- Dataset entries
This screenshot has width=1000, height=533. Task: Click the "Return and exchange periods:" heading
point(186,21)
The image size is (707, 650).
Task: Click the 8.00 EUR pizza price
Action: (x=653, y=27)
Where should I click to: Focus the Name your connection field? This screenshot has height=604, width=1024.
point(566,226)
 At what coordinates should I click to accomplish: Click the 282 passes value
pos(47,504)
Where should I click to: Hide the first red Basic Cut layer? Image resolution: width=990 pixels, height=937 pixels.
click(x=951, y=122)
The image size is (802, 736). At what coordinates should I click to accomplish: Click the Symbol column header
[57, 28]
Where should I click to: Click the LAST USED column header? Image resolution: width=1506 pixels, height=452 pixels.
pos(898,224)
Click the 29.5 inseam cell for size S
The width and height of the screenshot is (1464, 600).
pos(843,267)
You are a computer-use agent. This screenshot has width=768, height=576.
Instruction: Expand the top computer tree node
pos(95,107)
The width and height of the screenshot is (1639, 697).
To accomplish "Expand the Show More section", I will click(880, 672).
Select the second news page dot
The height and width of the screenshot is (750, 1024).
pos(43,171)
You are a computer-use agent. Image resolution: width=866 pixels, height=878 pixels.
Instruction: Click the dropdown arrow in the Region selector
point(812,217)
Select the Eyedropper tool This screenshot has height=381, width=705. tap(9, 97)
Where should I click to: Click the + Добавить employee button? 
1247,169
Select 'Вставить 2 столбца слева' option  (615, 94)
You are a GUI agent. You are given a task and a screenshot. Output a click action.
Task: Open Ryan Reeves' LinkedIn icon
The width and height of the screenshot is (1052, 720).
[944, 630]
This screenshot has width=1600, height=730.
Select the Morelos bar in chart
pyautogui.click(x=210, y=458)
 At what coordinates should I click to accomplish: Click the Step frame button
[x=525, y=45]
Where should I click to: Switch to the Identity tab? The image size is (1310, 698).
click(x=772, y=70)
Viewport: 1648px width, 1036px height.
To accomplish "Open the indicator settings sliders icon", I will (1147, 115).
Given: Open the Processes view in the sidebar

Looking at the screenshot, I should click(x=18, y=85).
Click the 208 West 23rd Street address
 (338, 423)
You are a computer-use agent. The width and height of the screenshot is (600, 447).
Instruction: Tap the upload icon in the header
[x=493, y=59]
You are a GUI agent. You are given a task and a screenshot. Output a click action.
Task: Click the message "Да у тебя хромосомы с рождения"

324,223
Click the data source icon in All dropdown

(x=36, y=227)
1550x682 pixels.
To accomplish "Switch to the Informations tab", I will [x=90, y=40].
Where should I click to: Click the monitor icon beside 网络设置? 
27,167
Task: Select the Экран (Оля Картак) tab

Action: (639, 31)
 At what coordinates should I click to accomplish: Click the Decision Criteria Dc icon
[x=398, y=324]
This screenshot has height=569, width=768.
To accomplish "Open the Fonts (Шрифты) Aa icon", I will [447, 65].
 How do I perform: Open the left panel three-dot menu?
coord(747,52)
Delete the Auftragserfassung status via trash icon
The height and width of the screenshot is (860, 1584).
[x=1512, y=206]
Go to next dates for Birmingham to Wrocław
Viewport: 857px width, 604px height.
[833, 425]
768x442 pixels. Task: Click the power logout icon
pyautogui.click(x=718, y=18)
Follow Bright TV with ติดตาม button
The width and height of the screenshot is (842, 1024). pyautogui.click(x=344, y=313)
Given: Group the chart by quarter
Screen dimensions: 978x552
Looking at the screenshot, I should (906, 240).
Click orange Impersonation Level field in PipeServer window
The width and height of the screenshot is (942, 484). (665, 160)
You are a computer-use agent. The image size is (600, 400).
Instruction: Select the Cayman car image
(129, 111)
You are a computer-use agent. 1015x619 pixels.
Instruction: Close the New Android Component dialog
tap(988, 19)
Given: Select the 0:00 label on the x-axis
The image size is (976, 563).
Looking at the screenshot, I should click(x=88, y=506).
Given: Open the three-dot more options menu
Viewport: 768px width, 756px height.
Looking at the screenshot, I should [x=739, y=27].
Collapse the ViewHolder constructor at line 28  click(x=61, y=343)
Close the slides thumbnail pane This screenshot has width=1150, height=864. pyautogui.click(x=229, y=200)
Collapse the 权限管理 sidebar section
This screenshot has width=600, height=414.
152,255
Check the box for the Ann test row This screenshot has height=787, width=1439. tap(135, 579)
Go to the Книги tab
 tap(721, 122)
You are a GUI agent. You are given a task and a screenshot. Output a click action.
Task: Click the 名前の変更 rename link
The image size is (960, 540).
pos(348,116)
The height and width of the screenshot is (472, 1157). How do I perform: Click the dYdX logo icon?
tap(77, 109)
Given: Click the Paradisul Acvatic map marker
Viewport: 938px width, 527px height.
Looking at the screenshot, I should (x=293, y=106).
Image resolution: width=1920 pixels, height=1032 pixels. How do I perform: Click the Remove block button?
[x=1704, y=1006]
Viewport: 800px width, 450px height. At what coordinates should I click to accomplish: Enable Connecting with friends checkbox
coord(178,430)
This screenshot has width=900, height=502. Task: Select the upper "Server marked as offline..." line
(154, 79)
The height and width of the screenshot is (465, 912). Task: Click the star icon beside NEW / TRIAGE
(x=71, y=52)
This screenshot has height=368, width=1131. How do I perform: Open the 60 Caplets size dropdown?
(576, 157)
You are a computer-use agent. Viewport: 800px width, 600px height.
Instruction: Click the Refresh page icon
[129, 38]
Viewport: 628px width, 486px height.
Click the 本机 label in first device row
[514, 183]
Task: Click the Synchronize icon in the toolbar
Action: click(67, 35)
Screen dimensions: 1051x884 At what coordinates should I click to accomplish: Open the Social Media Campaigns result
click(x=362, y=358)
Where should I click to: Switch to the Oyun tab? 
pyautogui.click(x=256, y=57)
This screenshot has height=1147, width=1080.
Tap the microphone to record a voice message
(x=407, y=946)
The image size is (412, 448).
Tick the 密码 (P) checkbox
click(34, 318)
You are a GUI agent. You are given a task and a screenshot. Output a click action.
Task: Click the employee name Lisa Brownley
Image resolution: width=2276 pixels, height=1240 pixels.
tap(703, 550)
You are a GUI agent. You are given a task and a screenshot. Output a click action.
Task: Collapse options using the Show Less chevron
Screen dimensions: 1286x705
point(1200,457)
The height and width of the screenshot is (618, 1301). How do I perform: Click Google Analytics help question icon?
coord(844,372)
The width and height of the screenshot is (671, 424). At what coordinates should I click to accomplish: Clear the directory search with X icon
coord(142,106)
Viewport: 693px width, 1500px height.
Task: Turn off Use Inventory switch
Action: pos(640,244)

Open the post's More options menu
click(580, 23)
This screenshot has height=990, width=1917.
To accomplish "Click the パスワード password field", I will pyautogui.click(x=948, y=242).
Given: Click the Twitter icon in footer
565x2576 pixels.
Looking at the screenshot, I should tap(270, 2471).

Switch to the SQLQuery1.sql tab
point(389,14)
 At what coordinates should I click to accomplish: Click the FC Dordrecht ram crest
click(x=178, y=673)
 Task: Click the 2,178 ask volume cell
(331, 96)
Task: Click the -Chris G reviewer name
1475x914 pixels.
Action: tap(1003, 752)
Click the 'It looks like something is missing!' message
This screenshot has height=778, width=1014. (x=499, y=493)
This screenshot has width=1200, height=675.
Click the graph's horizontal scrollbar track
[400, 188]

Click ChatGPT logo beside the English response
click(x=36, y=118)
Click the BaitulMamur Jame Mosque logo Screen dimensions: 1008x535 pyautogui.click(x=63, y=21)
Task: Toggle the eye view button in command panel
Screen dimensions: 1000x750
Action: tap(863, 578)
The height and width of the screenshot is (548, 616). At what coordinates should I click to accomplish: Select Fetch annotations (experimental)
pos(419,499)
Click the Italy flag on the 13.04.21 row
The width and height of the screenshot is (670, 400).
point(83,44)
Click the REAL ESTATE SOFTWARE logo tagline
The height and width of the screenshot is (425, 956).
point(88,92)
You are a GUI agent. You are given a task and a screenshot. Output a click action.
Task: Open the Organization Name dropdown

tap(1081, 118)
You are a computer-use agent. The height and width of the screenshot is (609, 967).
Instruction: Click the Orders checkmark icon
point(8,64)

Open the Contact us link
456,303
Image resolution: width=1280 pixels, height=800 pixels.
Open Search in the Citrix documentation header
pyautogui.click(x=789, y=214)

- Work item
Of the records above, copy each line that includes "will".

- Answer space
To accomplish "Expand the Show More section", I will click(880, 672).
To accomplish "Open the indicator settings sliders icon", I will (1147, 115).
To accomplish "Switch to the Informations tab", I will [x=90, y=40].
To accomplish "Open the Fonts (Шрифты) Aa icon", I will [447, 65].
To accomplish "Click the パスワード password field", I will pyautogui.click(x=948, y=242).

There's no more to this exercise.